MARSHALL, Mich. – A Michigan farm’s animal waste practices are threatening to overload nearby bodies of water with harmful bacteria and pathogens, according to the attorney general.
Holloo Farms, a large concentrated animal feeding operation in Calhoun County, is the target of a civil action filed by Michigan Attorney General Dana Nessel.
She said the company has a history of noncompliance with the Department of Environment, Great Lakes, and Energy, as well as with the Natural Resources and Environmental Protection Act.
Holloo Farms’ previous violations
Nessel said the Calhoun County Drain Commissioner first contacted EGLE about Holloo Farms in 2004. It was suspected that the farm was discharging manure into the Budlong Drain, which is connected to the Huckleberry Drain through a tile and an open ditch, officials said.
The Huckleberry Drain discharges into Wilder Creek, the Kalamazoo River and, ultimately, Lake Michigan.
Since then, the company has been accused of discharging manure repeatedly in the same area. The most recent incident happened in 2019, when Holloo Farms’ allowed about 72,000 gallons of runoff contaminated with the farm’s waste to flow into the Huckleberry Drain, Nessel said.
In January, EGLE issued a violation notice linked to ongoing permit violations that included improper land application of manure and groundwater contamination.
EGLE officials asked for compliance by the end of January, but Holloo Farms failed to meet that deadline, officials said.
Civil action against farm
Nessel’s new complaint, which was filed in Ingham County Circuit Court, says Holloo Farms’ actions threaten to “impair the natural resources of Calhoun County by overloading the Kalamazoo River, Lake Allegan, and related water bodies with nutrients and introducing bacteria and other pathogens from animal waste into the waters of the state.”
It alleges that the company’s “longstanding, ongoing refusal” to comply with permit requirements threatens the integrity of the EGLE permitting program. Holloo Farms has an unfair financial advantage over other companies that follow the rules, Nessel said.
By failing to manage waste properly at its headquarters and a satellite site, the farm could cause serious environmental and public health dangers linked to drinking water and recreational surface water, according to authorities.
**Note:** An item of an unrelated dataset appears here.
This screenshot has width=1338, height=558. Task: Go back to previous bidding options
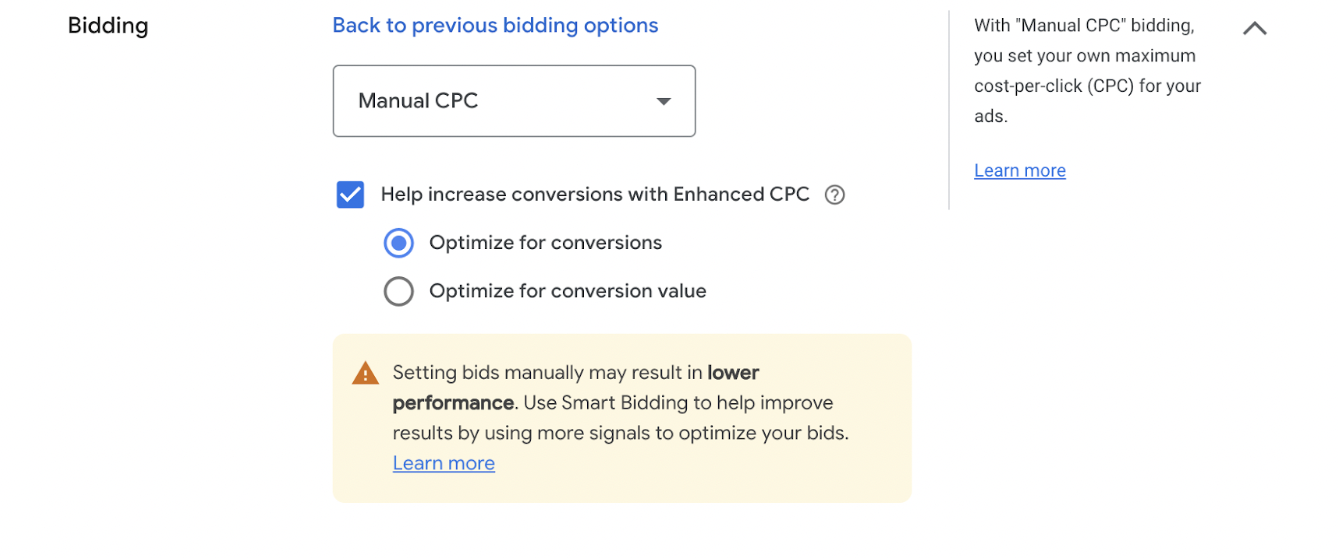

Excess nutrients could harm aquatic life and contribute to algae blooms that render surface water unsafe for drinking or recreation, Nessel said.
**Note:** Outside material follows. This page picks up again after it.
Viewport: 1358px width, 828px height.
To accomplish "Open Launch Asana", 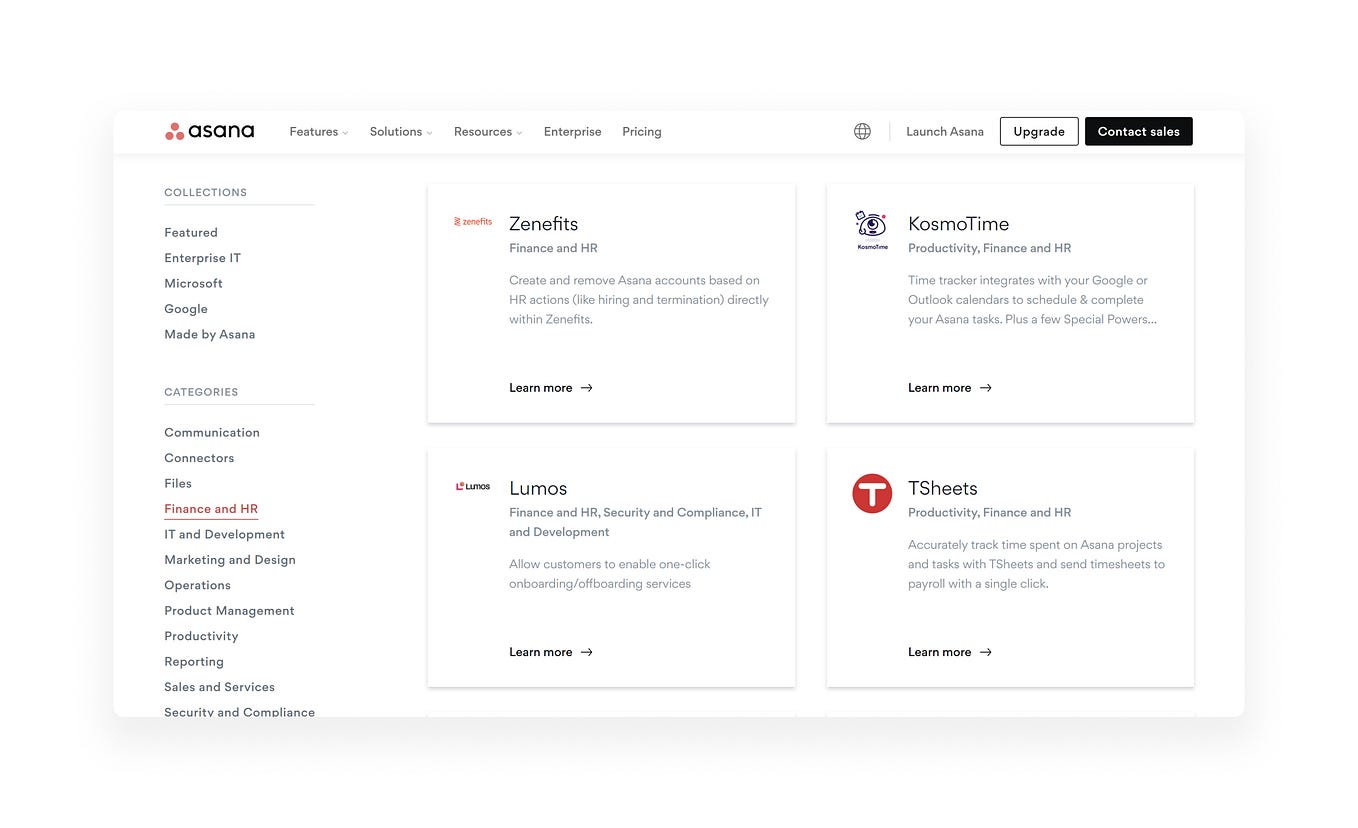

“Water is one of our most precious resources, whether it is in the lakes and rivers we swim and fish in, the aquifers we drink from, or the groundwater flowing beneath us all,” Nessel said. “Any company that chooses to pollute these shared resources instead of responsibly following environmental laws will pay a price for selfishly putting their own bottom line above public health and safety.”
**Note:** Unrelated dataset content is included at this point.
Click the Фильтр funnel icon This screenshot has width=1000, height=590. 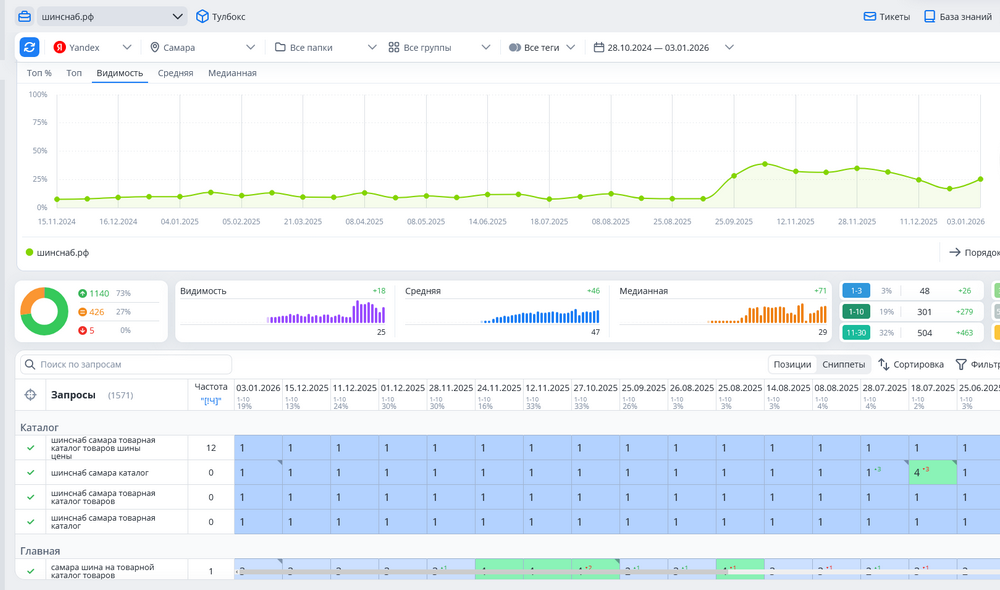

“Responsible management of waste generated by large livestock operations is critical to protecting our state’s freshwater resources and the health of those who enjoy them,” EGLE Director Liesl Clark said. “Flagrant and repeated violations of those responsibilities in this case are disappointing and left us with no alternative to today’s action.”
CAFO waste contains nutrients such as nitrogen and phosphorus and pathogens like E. coli, according to officials. When the waste is improperly managed, the nitrogen and phosphorous can harm soil quality and plants on land, while the pollution can kill fish and other aquatic life, they said.
Humans can also become sick from being in water contaminated with E. coli or eating fish or shellfish from that water.
Nessel’s is seeking an order for civil fines and to enjoin Holloo Farms from unlawfully discharging waste into waterways and groundwater.